Per venire incontro alle esigenze di amministrazioni e balneari, il ministero delle Infrastrutture e dei Trasporti (Mit) ha avviato lo scorso 17 aprile un tavolo di confronto con gli enti territoriali della Conferenza unificata allo scopo esplicito di raggiungere un accordo sui criteri «per l’assegnazione delle concessioni balneari per finalità turistico-ricreative». Lo schema di bando passerà, poi, al vaglio delle associazioni di settore. L’obiettivo è «semplificare e rendere trasparenti le procedure, garantendo parità di condizioni tra gli operatori e maggiore certezza per amministrazioni e imprese», spiega il Mit. Che strizza l’occhio ai concessionari uscenti: «Al centro, criteri di selezione, modalità di valutazione delle offerte e indennizzi». Difficilmente, però, le nuove gare di appalto potranno prevedere vere e proprie ricompense per le imprese che lasceranno la licenza dopo anni di gestione. Il motivo lo ha spiegato lo scorso anno la Commissione Ue in una lettera rivolta all’Italia, in cui specificava a chiare lettere che l’eventuale indennizzo dovrà «rimanere limitato ai soli investimenti non ammortizzati, non dovrà avere natura dissuasiva, né comportare un eccesso di compensazione». In altre parole, il gestore uscente non potrà essere avvantaggiato o ricompensato in alcun modo. Come previsto anche dall’articolo 49 del Codice di navigazione, che impone allo Stato di non fornire «alcun compenso o rimborso» per la rimozione delle strutture da parte dei gestori uscenti a licenza scaduta.

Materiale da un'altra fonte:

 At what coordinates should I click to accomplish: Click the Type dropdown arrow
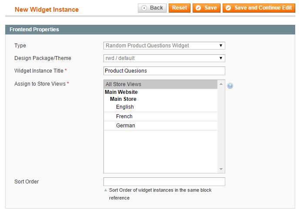(x=220, y=46)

In attesa del bando-tipo, però, alcune amministrazioni hanno già introdotto alcune forme di indennizzo, tramite project financing o premi per gli operatori che garantiscono la funzionalità della spiaggia durante il passaggio di mano. È il caso dei Comuni della riviera romagnola, che si sono dichiarati pronti a far uscire i bandi al termine di questa stagione estiva. La maggior parte, però, resterà in attesa di istruzioni fino alla scadenza ultima del 30 settembre 2027. Nuove indicazioni, per loro, potrebbero arrivare domani dalla nuova riunione del tavolo ministeriale.